Das System funktionierte, kurios genug, nach einem umgekehrten Erfolgsmodell: Je mehr Geld Flöttl verlor, desto stärker gerieten die Bankmanager in die Abhängigkeit des Bermuda-Zockers. Es sei auch über eine Strafanzeige nachgedacht worden, sagt ein Ex-Vorstand vor Gericht, doch dann wären die Dinge öffentlich geworden und man hätte der Bank geschadet. Was er nicht sagt: Die Manager hätten vor allem sich geschadet: Wäre nach dem Verlust der ersten 600 Millionen Dollar reiner Tisch gemacht worden, hätten auch die zuständigen Vorstände gehen müssen, allen voran Generaldirektor Helmut Elsner. Also entschied man sich für Vertuschen und Weitermachen und geriet so endgültig in die Geiselhaft Flöttls.
Nicht viel anders erging es den ÖGB-Granden Weninger und Verzetnitsch: Als ihnen das Ausmass des Desasters bewusst wurde, waren die Verluste bereits so gewaltig, dass sie als Eigentümervertreter nicht ungeschoren davon gekommen wären. Also entschieden sie sich für das Vertuschen und Weitermachen und lebten seitdem als Geiseln Helmut Elsners. Rechnet man die gegenseitigen Abhängigkeitsverhältnisse durch, wurde ab diesem Zeitpunkt über die Zukunft des Österreichischen Gewerkschaftsbundes in einer Villa auf den Bermudas entschieden.
Eine Entschuldigung ist das nicht. Denn gedeihen konnte dieses kranke System nur in einer Organisation, die geführt wurde wie der oberste Sowjet: Als Sohn des Langzeit-Generaldirektors Walter Flöttl war Wolfgang Flöttl sakrosankt, und Kritik an Elsner wurde als Majestätsbeleidigung gnadenlos verfolgt. Karriere machte nur, wer bedingunslos zu allem Ja sagte.
Was noch auffällt: Indirekt gelenkt wird der Prozess bisher von Wolfgang Flöttl.
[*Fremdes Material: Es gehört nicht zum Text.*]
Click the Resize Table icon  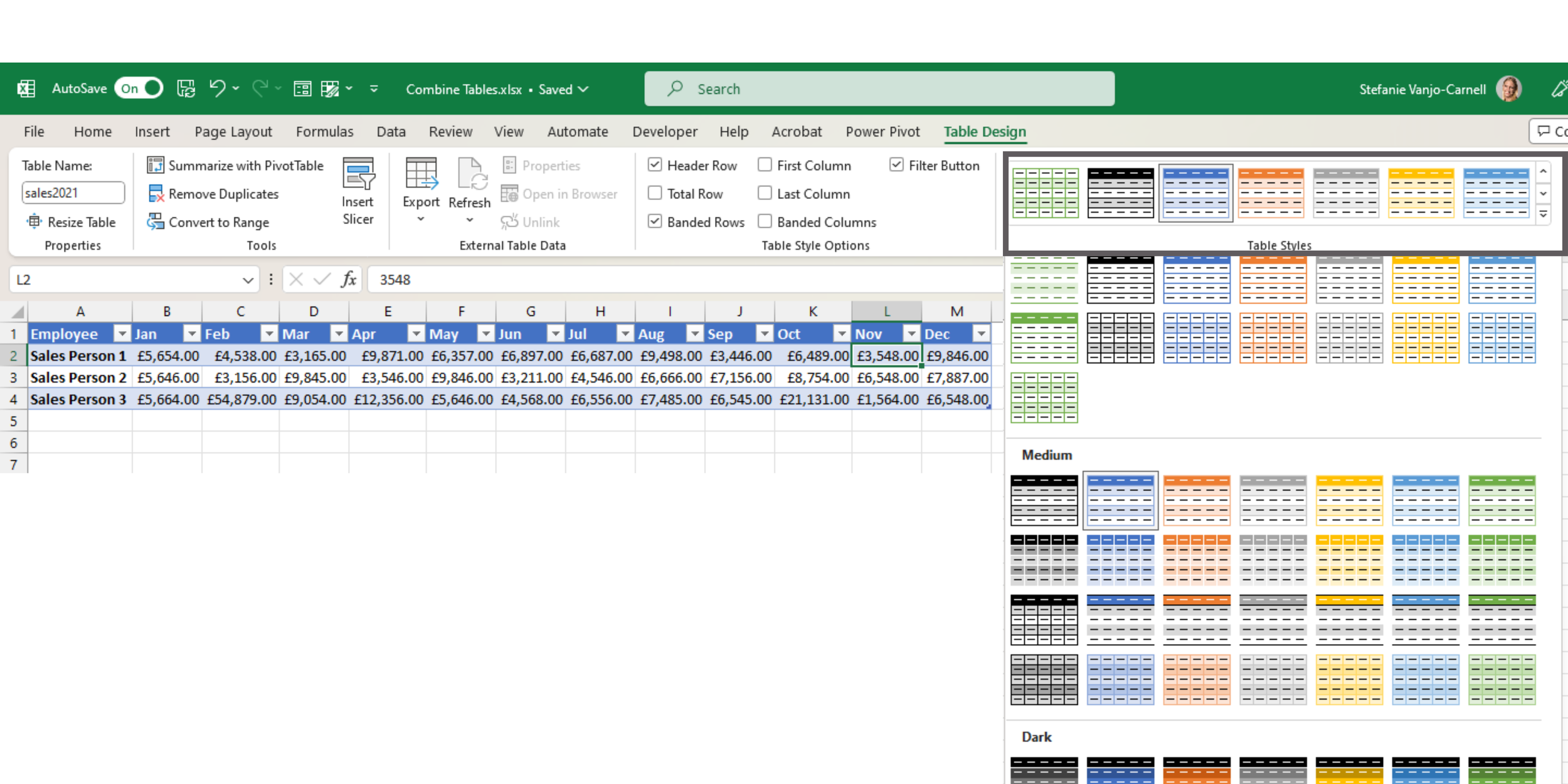coord(33,221)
Anders als Elsner, hat sich der Investmentbanker kooperativ verhalten und damit als eine Art Kronzeuge positioniert. Jetzt kann er nach Belieben Dokumente und Tonbandmitschnitte aus dem Talon ziehen, die Elsner und Co. schlecht aussehen lassen. Doch Elsners Berater sehen dem nicht mehr tatenlos zu, die Gegenoffensive läuft: Freisprüche liegen in der Luft, glaubt der Kurier plötzlich, Ist Elsner unschuldig?, fragt profil auf der Titelseite. Es bleibt also weiterhin spannend.